[INSTRUCTIONS TO FOLLOW] An exact copy of every line from the one holding "Where should I" to the end of the entries below is required; leave the pictures out.

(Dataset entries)

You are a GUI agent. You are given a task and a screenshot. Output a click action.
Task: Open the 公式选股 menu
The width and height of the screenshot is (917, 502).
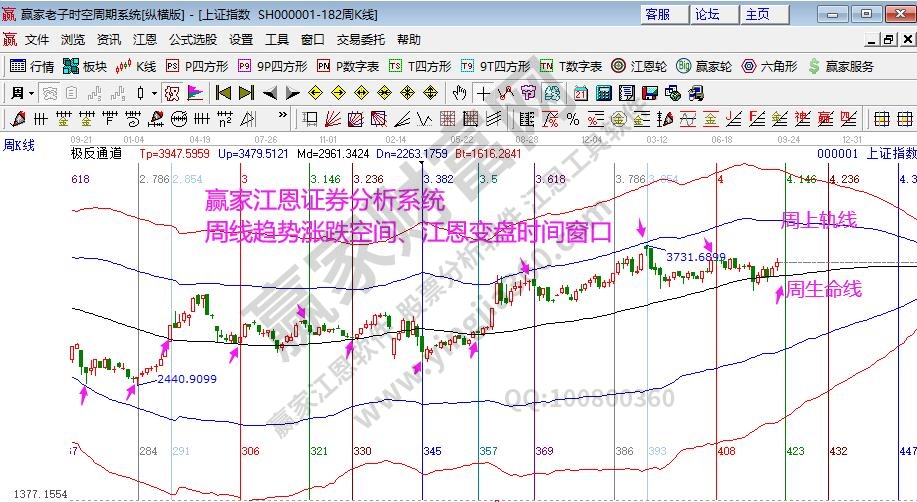click(192, 40)
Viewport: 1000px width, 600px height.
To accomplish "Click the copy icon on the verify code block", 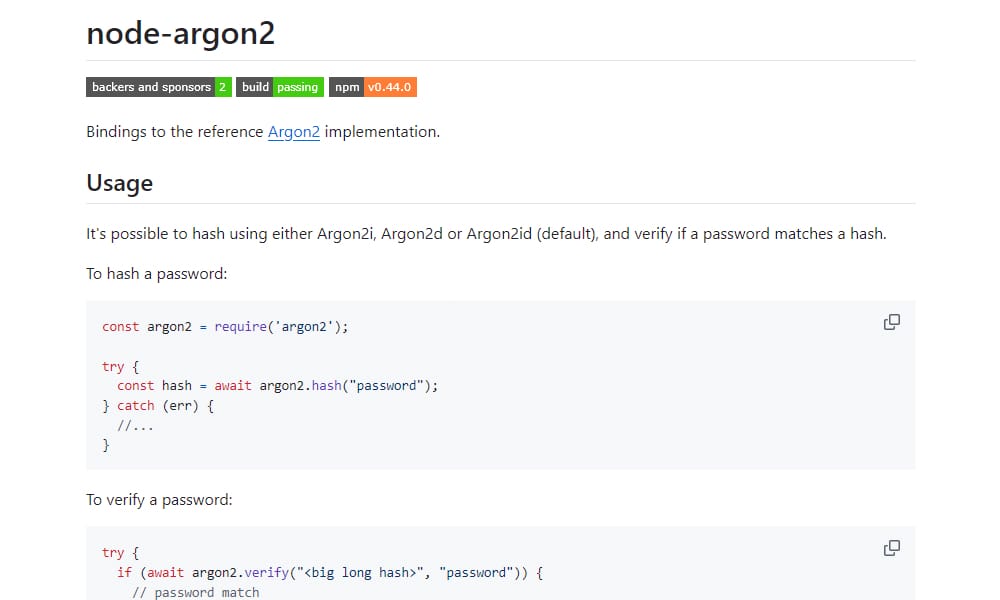I will pyautogui.click(x=890, y=548).
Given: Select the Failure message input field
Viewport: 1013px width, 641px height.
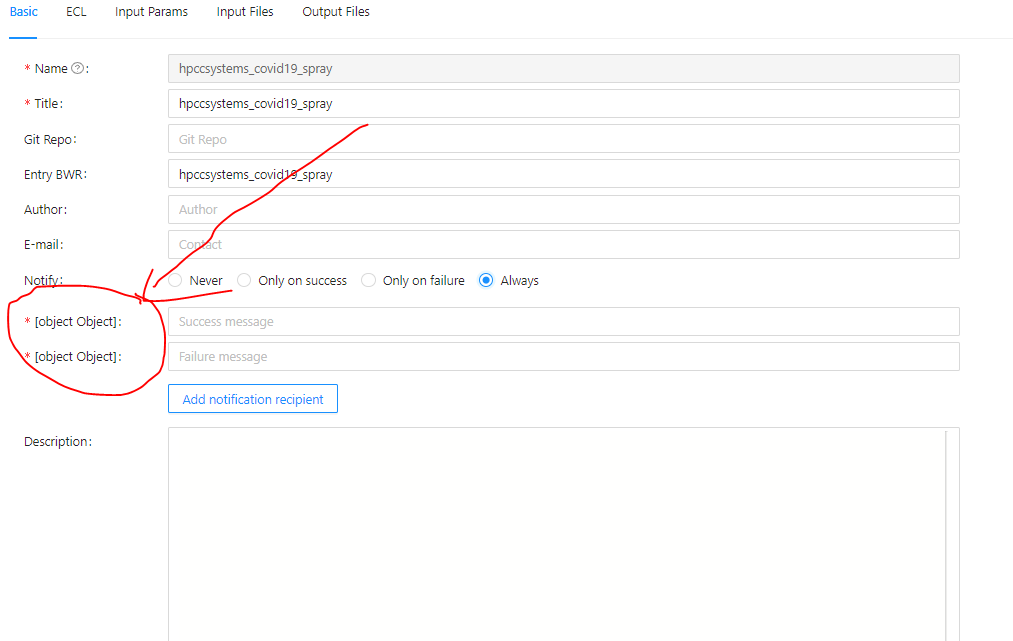Looking at the screenshot, I should pos(563,356).
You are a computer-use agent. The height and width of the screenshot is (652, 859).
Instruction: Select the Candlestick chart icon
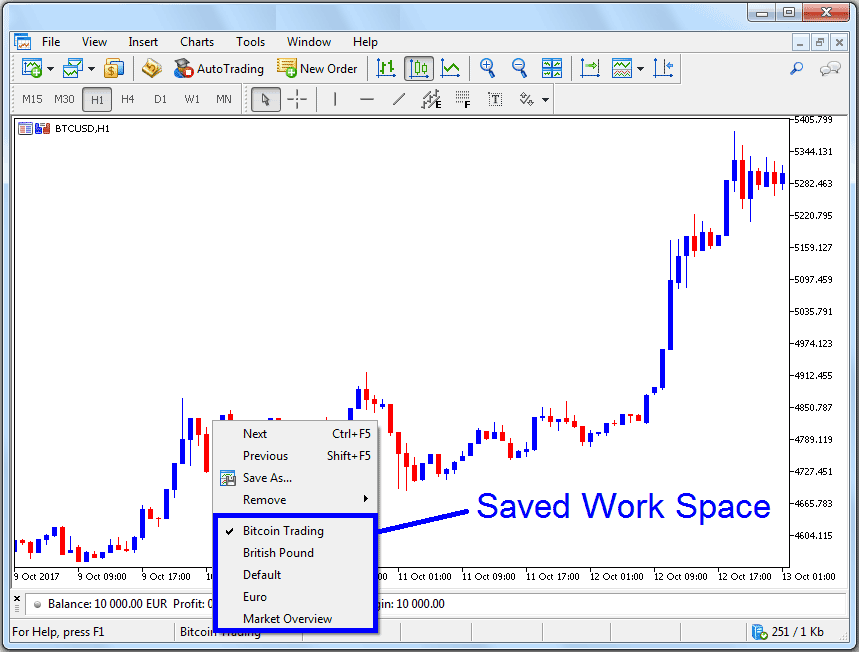[x=419, y=68]
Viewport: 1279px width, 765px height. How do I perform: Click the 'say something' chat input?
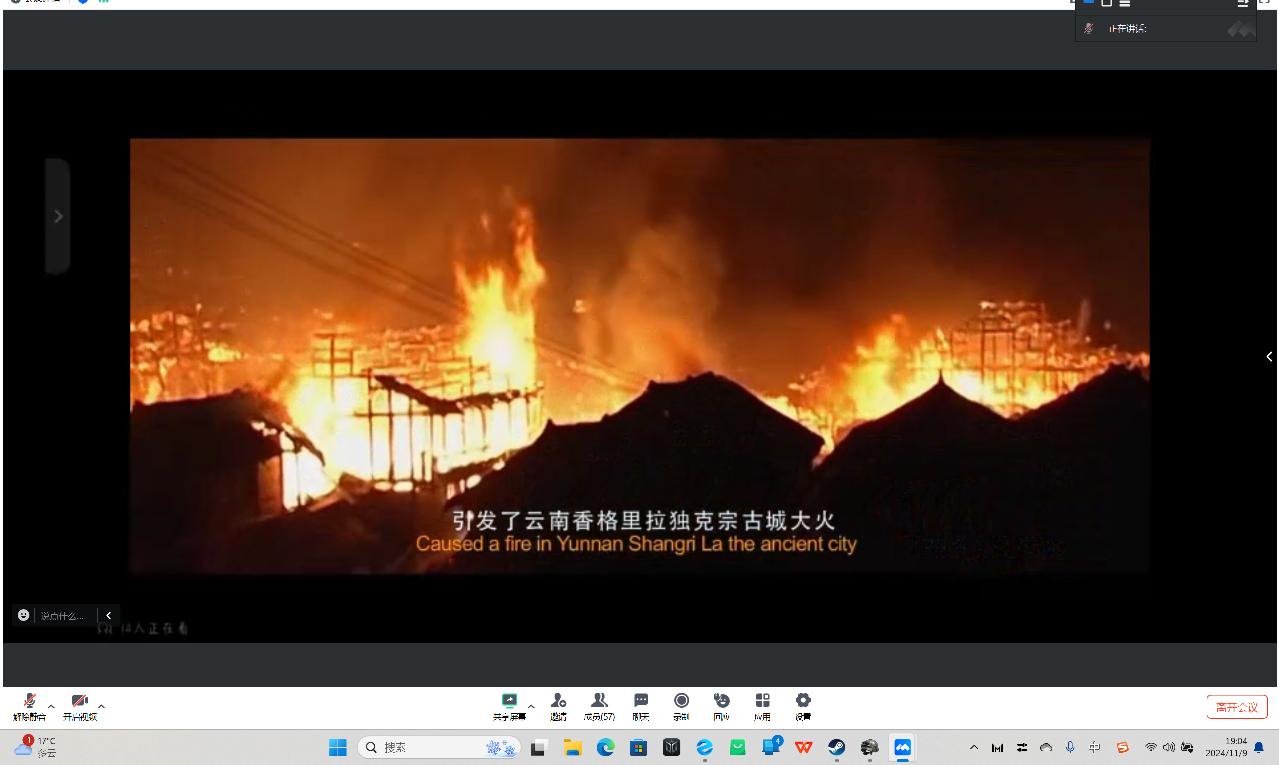click(64, 615)
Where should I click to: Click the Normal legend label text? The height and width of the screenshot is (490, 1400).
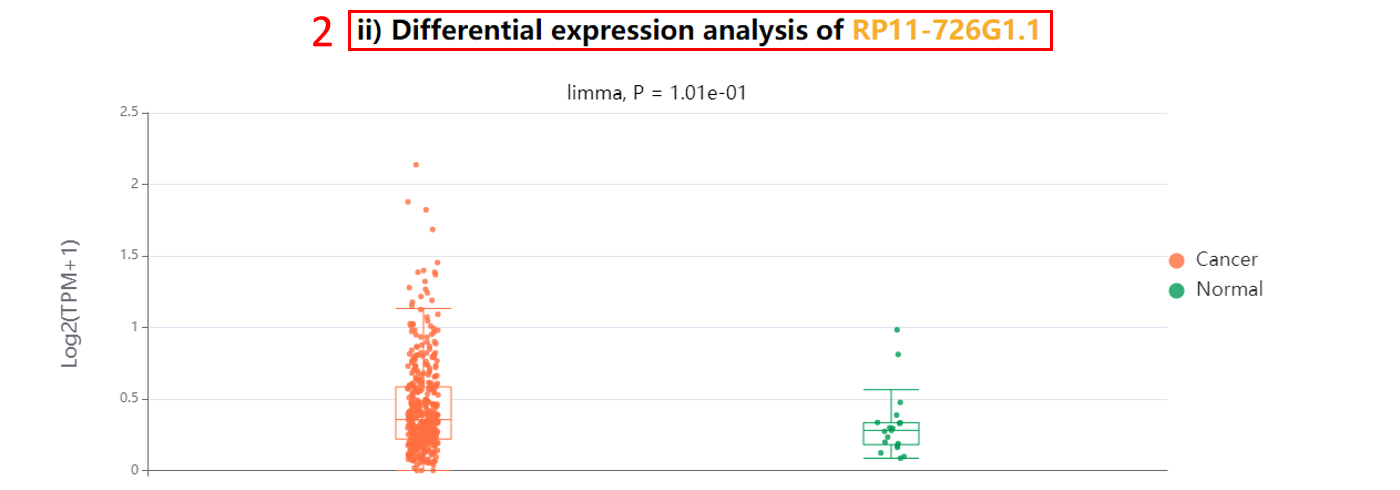pyautogui.click(x=1229, y=290)
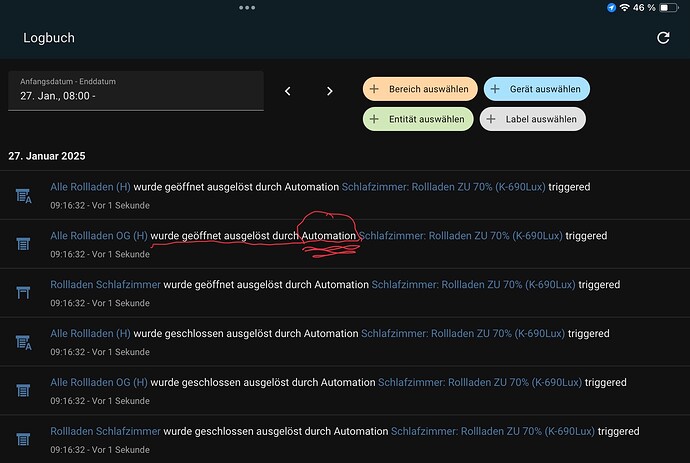This screenshot has height=463, width=690.
Task: Open Rollladen Schlafzimmer geschlossen entity link
Action: point(105,431)
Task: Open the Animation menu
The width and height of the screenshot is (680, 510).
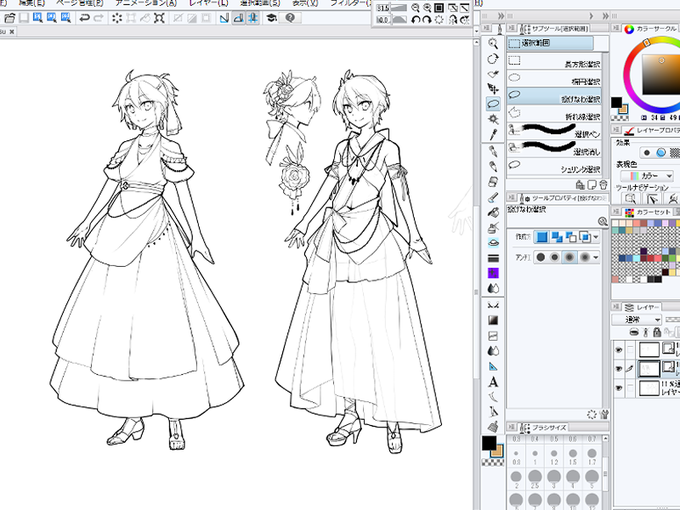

[EXPECTED ANSWER]
Where should I click to: Click the Normal legend label text? The height and width of the screenshot is (490, 1400).
pyautogui.click(x=1229, y=290)
This screenshot has height=463, width=690.
Task: Open Rollladen Schlafzimmer geschlossen entity link
Action: point(105,431)
Task: Open the Animation menu
The width and height of the screenshot is (680, 510).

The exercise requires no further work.